In brief, just as the United States cannot walk away from Central America because the region is too important, so it cannot take charge and dictate a solution because of the immense weight of its past involvement, which Latins remember more keenly than Americans do. That leaves the administration with a requirement to conduct a continuing policy, but a limited one.

The war is crushing El Salvador: taking an immense human toll, draining the economy, lowering the level of health and services, and so on. It is not just that the government lacks the aid to best the guerrillas; if that were the case, more aid would be the answer. It is that, notwithstanding the progress made in land reform and electoral democracy and even in human rights, the government and especially the still largely self-ruled army may not be up to the tremendous job of modernizing and fighting a war at the same time.

To avert the possibility of eventual collapse, meaning a guerrilla victory, the country needs the best political solution it can get. This is the result now being sought by the friendly and frantic democratic states of the Contadora group--Mexico, Venezuela, Colombia, Panama.

Perhaps these Latins are wrong in believing that the Marxist guerrilla influence can be contained better in the negotiating context that they are trying to promote. Perhaps each is too beholden to its domestic left to judge honestly the aggressive revolutionary thrust that is some irreducible part of the guerrillas ruling Nicaragua and ravaging El Salvador. Successful precedents for the approach they commend are few and far between. But no American policy that swims against the Latin current will get very far. And as high as the stakes are for the United States, they are higher for the Latins, whose plain self-interest is to slow down the Marxist revolutionary train before it reaches them.

These considerations find expression, we think, in three policy goals:

1) Congress should vote the president the Salvador aid money he seeks. There is a war on, and the government side deserves to be supported, especially if it moves toward negotiations.

2) At the same time, the administration should be expected to walk through the negotiating door that the Contadora group is straining to open for it. Passive "support" of this initiative is inadequate. If the initiative is not actively encouraged it will be overwhelmed by the sheer weight, pervasiveness and energy of American policy.

3) Meanwhile, the administration must find a way to disengage from its support of insurgents bent on overthrowing the Sandinista regime in Nicaragua. The necessary mission of interdicting arms from Nicaragua should be confined to methods that do not refurbish the old, politically crippling image of the United States as an interventionist power.

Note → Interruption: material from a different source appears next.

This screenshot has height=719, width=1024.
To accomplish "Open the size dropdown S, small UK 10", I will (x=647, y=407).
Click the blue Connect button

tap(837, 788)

Would such a policy of generous aid to El Salvador, diplomatic cooperation with Latin friends and non-intervention in Nicaragua work? There is uncertainty and risk aplenty in it, but less, we believe, than in the president's current policy of generous aid, its own diplomatic preferences and intervention in Nicaragua. The current course has the further disadvantage of being demonstrably unable to gain the bipartisan, executive-congressional consensus that is the only conceivable basis for a policy with a fair chance for success.